Thankfully, both of these instances are extremely rare. Most dogs will be fine, with a bit of supportive care, after digging out and chewing on a hyacinth bulb or eating some of the flowers.
Preventing Hyacinth Ingestion
The most dangerous scenario for a dog is to have easy access to several hyacinth bulbs at once. This is most likely to be in early autumn when there could be a stash of bulbs put aside and ready to be planted. Especially if you know your dog is curious, playful, and a bit greedy.
It’s best to keep him away from the entire area altogether and to keep the bulbs safely stored until they are ready to go into the ground. If you know your pup is a digger, it might be best to limit the amount of time he is unsupervised in the garden.
You can also fence up the areas containing the buried treasures so they are safely out of reach. If this option is not possible, and you are coming home regularly to a new episode of “digging drama,” it might be best to consider not using these sorts of plants in your garden. Instead, stick to canine-friendly flowers like Lilacs, or roses instead.

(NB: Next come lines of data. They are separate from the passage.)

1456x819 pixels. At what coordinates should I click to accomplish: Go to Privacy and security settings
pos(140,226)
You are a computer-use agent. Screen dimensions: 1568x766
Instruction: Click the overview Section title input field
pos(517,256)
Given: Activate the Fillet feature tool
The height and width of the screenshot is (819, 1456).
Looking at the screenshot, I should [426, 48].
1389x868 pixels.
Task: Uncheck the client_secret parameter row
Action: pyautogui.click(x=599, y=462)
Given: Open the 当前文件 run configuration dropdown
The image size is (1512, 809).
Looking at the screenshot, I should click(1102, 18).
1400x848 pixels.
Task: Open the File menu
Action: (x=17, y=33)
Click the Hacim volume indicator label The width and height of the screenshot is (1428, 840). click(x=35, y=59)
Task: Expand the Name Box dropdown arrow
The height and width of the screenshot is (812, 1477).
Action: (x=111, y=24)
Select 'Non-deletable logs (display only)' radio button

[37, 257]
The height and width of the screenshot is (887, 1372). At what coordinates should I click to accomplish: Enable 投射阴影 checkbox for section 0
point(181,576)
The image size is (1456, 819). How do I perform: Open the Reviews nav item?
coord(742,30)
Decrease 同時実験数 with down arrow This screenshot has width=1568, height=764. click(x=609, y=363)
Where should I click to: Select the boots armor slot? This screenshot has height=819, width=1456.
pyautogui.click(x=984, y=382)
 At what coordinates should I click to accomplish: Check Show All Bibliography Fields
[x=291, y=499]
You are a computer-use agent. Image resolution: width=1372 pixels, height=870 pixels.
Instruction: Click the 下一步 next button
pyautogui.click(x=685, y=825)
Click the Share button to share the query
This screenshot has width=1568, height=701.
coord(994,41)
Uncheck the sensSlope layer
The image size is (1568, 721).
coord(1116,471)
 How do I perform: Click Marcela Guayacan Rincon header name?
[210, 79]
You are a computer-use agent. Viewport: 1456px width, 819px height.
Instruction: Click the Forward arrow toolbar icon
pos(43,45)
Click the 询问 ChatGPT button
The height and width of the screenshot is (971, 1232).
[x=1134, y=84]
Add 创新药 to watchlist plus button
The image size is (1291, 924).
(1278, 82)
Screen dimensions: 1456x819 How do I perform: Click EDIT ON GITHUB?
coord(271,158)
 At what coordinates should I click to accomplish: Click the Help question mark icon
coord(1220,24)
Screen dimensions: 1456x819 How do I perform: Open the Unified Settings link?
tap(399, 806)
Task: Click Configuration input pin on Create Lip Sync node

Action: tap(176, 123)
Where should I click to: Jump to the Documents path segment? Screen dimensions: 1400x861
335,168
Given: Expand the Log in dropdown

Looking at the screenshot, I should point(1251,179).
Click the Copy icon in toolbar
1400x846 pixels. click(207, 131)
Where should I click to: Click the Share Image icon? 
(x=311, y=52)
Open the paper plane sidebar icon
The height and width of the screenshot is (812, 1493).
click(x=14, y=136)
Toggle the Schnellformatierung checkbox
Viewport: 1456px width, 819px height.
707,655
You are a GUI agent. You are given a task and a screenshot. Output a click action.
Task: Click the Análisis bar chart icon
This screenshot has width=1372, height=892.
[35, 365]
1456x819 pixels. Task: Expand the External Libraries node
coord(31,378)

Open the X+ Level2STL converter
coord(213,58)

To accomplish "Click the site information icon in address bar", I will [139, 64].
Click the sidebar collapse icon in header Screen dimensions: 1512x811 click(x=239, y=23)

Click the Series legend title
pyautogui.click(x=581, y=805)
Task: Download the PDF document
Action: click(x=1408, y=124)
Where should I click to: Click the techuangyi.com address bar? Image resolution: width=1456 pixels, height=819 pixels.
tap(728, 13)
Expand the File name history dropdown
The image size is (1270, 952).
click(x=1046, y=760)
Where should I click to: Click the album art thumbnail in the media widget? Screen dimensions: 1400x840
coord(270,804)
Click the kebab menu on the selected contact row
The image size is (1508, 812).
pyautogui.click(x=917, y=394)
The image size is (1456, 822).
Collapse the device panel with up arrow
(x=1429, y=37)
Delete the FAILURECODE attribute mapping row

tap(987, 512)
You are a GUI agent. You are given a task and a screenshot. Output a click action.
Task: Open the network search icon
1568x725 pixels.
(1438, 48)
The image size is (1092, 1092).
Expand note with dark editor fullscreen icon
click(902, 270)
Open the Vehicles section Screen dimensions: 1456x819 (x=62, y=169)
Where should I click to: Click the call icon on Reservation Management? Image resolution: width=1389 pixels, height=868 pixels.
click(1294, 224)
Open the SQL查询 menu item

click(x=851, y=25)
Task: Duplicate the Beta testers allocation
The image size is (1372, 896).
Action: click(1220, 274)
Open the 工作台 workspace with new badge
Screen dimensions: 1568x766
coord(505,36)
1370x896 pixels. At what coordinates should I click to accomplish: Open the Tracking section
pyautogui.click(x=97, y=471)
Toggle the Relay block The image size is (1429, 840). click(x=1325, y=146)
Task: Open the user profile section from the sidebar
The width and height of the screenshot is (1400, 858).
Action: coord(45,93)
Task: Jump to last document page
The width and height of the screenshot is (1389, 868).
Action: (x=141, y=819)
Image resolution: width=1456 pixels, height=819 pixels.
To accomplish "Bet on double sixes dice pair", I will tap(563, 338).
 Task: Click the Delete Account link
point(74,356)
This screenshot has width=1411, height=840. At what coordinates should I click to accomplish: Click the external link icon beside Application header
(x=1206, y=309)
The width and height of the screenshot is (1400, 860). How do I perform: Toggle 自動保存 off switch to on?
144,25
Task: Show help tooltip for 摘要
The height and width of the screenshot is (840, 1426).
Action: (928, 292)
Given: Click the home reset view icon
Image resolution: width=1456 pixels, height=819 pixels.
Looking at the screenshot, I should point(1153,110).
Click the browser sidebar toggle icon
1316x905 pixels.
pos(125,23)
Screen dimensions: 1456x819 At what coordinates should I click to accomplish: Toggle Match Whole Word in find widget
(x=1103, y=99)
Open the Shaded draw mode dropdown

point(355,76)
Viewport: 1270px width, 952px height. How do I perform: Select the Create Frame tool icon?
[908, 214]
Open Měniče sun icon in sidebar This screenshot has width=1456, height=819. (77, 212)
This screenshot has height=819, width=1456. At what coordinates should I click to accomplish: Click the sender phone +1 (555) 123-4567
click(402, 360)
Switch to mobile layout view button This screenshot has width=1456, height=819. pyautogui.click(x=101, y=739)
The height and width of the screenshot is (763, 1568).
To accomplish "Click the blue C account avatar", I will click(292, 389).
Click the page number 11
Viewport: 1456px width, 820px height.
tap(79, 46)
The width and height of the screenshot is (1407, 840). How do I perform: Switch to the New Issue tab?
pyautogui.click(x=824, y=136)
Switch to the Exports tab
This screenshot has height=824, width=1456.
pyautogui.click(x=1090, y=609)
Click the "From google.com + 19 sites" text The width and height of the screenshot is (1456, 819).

Frequently Asked Questions
Is water hyacinth poisonous to animals?
Despite what their name suggests, water hyacinths are aquatic weeds and are from a different plant family than regular hyacinths. They are not toxic to dogs or other animals. The same goes for grape hyacinths, which are not toxic to dogs either.
Are spring bulbs poisonous to dogs?
Yes, sadly, most of our beautiful spring bulbs are toxic for dogs to some degree. In addition to hyacinths, common spring bulbs such as tulips, crocuses, irises, lilies, bluebells, begonias, dahlias, and daffodils can cause similar issues when chewed.
Daffodils are even more likely to cause heart and neurological problems when eaten, and crocuses can cause liver and kidney problems and seizures. It is also worth mentioning that while lilies are moderately toxic to dogs when chewed on, they are extremely toxic to cats, who are exquisitely sensitive to them.
Hyacinths are a beautiful and colorful addition to any garden, but they can be a hazard for curious dogs, especially diggers. While the entire plant is technically toxic, the bulbs are by far the most dangerous. The bulbs should be kept away from dogs, especially during planting in the early fall.
If your dog has eaten a hyacinth bulb at home or is showing symptoms after chewing on the plant itself, call your veterinarian right away to get further advice, and do not try to make him vomit at home as it can make things worse.